A partir da vigência da referida lei, que aumentou a pena prevista para tal delito para o mínimo de 6 (seis) e máximo de 10 (dez) anos de reclusão, equiparando-a com a do estupro, essa discussão se tornou ainda mais forte e passou-se então a discutir qual seria a gravidade do ato libidinoso que daria ensejo a uma punição tão grave.
Posteriormente, a partir da Lei 12.015 de 2009, que unificou ambas as figuras num único tipo penal (art. 213[12]), permaneceu no âmbito doutrinário a dúvida acerca do alcance dessa expressão, de modo a levantar discussões relativas a quais atos libidinosos, além da conjunção carnal, teriam o condão de se enquadrar no tipo penal em questão, uma vez que a lei penal nunca foi precisa/taxativa por não trazer um conceito claro de ato libidinoso ou nem mesmo um rol exemplificativo de modo a nortear os intérpretes.
3.1 DA IMPRECISÃO DA AMPLITUDE DA EXPRESSÃO "OUTRO ATO LIBIDINOSO" NO DIREITO PENAL BRASILEIRO
Assim como os diversos ordenamentos jurídicos estrangeiros estudados, a legislação brasileira adotou uma expressão absolutamente imprecisa quando da tipificação do antigo crime de atentado violento ao pudor (agora incorporada ao crime de estupro), qual seja a de "outro ato libidinoso", deixando muitas dúvidas nos operadores do direito sobre o que seria o ato libidinoso capaz de configurar o delito do artigo 213[13] do Código Penal.
Como tratado anteriormente, ato libidinoso é aquele que tem o objetivo de satisfação da lascívia, do apetite sexual. Trata-se de um conceito bastante amplo, na medida em que compreende qualquer atitude que tenha o intuito de satisfazer a libido. A partir desse conceito, a dificuldade entre os operadores do direito está justamente em definir o que seria o ato libidinoso típico, haja vista que nem todo constragimento à prática de ato libidinoso pode ser considerado criminoso e que a lei penal não o definiu e nem ao menos trouxe exemplos de atos que dariam ensejo à configuração do estupro, com exceção da conjunção carnal. O resultado disso é uma discricionariedade grande por parte dos aplicadores da norma, exatamente por não encontrarem limites jurídicos que os orientem, o que os leva a interpretações subjetivas embasadas em concepções morais.
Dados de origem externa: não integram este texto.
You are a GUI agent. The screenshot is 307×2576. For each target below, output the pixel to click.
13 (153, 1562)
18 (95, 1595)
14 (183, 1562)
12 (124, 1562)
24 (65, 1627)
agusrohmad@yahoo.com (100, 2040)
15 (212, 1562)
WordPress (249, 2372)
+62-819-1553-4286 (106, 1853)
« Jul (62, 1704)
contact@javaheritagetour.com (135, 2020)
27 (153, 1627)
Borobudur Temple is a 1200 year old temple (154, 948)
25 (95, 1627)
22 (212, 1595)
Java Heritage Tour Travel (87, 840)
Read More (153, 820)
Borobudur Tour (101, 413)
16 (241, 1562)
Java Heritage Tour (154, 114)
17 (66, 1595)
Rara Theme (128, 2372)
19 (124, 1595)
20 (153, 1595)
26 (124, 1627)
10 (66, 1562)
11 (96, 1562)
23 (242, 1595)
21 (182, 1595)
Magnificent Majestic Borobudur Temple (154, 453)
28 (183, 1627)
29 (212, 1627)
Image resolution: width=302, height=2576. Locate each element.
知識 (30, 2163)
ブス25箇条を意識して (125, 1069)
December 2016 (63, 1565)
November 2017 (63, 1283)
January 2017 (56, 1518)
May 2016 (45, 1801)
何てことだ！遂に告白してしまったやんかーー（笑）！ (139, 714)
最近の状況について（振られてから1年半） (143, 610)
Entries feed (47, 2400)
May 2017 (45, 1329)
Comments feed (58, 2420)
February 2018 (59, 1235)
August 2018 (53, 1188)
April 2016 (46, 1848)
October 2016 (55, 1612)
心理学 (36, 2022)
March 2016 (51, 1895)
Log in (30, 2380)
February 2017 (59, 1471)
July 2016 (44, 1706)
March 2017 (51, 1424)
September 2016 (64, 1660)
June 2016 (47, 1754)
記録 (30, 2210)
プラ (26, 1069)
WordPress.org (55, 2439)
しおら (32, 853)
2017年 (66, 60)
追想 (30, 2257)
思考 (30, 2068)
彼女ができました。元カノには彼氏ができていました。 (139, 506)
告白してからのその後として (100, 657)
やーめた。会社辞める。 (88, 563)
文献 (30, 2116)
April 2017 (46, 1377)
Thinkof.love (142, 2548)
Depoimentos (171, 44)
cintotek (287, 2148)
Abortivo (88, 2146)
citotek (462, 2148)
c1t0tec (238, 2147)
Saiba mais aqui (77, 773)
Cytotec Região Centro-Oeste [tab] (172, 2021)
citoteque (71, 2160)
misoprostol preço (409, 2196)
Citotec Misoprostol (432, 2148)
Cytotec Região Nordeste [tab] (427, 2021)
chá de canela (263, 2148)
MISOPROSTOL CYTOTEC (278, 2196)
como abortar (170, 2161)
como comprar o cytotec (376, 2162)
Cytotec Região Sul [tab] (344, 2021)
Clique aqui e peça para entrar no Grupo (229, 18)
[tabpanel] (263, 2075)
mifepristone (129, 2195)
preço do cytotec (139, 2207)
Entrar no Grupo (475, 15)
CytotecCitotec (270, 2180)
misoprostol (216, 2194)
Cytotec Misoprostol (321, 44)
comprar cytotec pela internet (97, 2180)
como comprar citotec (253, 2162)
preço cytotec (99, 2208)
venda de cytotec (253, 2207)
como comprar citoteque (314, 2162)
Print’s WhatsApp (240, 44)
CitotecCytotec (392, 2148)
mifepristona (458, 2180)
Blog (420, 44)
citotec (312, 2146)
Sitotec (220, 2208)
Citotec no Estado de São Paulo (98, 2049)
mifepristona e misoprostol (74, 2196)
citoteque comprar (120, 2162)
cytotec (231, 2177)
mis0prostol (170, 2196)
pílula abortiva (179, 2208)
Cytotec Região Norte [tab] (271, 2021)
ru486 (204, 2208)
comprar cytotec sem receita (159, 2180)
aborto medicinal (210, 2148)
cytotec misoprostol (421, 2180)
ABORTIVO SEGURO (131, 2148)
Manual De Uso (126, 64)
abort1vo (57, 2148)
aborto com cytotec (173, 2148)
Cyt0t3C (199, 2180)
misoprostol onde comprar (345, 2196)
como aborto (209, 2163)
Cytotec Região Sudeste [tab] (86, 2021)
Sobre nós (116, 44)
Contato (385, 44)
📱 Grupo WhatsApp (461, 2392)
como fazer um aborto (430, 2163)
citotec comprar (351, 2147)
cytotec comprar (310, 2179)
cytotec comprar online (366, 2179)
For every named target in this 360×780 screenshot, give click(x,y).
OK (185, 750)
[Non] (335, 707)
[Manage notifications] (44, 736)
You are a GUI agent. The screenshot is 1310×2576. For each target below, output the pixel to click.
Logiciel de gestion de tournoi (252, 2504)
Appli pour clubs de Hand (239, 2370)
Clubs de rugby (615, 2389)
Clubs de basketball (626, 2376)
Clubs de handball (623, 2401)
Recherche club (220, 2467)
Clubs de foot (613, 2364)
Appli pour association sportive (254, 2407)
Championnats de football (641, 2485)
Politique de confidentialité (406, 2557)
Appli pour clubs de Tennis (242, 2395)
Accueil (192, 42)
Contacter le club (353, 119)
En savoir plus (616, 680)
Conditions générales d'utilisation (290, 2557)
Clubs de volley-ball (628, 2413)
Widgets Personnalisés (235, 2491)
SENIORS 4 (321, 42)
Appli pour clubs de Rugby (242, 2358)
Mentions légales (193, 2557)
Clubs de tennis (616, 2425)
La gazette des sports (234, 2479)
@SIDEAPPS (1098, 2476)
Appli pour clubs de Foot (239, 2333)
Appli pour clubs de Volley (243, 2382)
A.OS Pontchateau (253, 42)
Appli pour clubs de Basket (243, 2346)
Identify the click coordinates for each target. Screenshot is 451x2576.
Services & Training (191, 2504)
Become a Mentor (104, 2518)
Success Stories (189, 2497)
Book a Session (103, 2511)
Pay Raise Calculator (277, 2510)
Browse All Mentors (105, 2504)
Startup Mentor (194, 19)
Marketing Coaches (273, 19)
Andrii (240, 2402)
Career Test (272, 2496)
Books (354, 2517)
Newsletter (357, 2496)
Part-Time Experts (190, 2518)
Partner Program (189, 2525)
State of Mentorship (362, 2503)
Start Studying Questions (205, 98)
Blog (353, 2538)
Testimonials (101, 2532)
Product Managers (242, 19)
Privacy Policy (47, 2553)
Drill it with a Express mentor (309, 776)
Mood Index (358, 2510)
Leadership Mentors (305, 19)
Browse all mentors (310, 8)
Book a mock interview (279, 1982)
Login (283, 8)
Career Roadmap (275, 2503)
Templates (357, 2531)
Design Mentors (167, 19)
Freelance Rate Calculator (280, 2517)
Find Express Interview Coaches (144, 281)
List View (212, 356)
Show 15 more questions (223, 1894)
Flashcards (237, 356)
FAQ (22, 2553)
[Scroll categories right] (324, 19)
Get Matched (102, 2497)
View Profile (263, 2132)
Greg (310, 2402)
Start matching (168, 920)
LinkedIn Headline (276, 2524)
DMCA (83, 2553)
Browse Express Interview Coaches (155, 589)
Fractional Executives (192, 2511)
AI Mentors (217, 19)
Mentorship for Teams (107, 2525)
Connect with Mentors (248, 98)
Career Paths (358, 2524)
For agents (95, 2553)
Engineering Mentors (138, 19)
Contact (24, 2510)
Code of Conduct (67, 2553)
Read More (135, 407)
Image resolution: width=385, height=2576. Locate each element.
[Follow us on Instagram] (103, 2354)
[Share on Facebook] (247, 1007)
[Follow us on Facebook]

Mais do que isso, essa imprecisão do termo em questão reduz a eficácia da função garantista do Direito Penal, abrindo margem para arbitrariedade estatal e enfraquecendo o ideal de Estado Democrático de Direito.
Sendo assim, a verificação, em determinado caso concreto, do ato libidinoso típico deve ser bastante cuidadosa para que não sejam punidas com uma pena tão grave condutas que efetivamente não sejam igualmente graves.
Sobre isso, INGRID PEREIRA DE ANDRADE[14]:
Quando estudamos o crime de estupro é preciso tomarmos cuidado com a intervenção desmedida do direito de punir do Estado, pois dependendo do caso poderíamos aplicar uma pena de 6 anos para quem desejasse apenas brincar, humilhar ou sujeitar a vítima a um vexame qualquer. [...] isto significa que nem sempre o ato libidinoso será um crime de relevância, podendo assim caracterizar uma contravenção penal (importunação ofensivo ao pudor), um crime de constrangimento ilegal ou até mesmo uma injúria real.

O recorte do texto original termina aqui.